La creación de universos léxicos
Cada palabra no es solo un signo: es la puerta a un universo posible. El
neoliberalismo lo sabe y, por eso, fabrica su propio cosmos verbal: en él, el
mercado es un dios infalible, la competencia es
ley natural, y todo aquello que huele a comunidad o justicia se reduce a cenizas.
En este universo cerrado, lo que no se nombra deja de existir. “Solidaridad”, “derechos colectivos”, “justicia social” son expulsadas como reliquias de un mundo extinguido. Así, el neoliberalismo no solo nos roba palabras: nos roba futuros.
El ataque a la capacidad de nombrar
Pero la ofensiva va más allá. No basta con zombificar palabras: hay que destruir las
forjas donde nacen. Por eso la educación pública se erosiona, la ciencia se
desfinancia, y el pensamiento crítico se persigue como si fuese herejía.
El objetivo es claro: que las próximas generaciones no tengan las herramientas para nombrar la injusticia. Porque un pueblo sin palabras es un pueblo sin resistencia.
La insurrección lingüística
Sin embargo, toda ocupación despierta resistencia. Y aquí surge una rebelión
silenciosa: la insurrección de las palabras.
Nombrar las cosas por lo que son —ajuste como recorte, privatización como saqueo, concentración como desigualdad— es un acto de insumisión. Cada palabra recuperada es una chispa que rompe la programación impuesta. Es el gesto de volver a ser sujetos de la historia y no objetos de mercado.

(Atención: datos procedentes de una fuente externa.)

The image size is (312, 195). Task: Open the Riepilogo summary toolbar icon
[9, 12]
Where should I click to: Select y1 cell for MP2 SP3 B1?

El nacimiento de otros imaginarios
Pero resistir no basta: hay que inventar. Hay que soñar universos donde la
comunidad sea la tecnología más avanzada, donde la
solidaridad sea la fuerza más poderosa, donde
soberanía y derechos no sean monumentos oxidados,
sino herramientas vivas para construir un porvenir que no dependa de algoritmos
financieros ni de los caprichos de un mercado.
La guerra por las palabras no se ganará con un grito único, sino con millones de voces capaces de imaginar otros mundos posibles. Y esa imaginación, en tiempos oscuros, es el más luminoso de los actos de resistencia.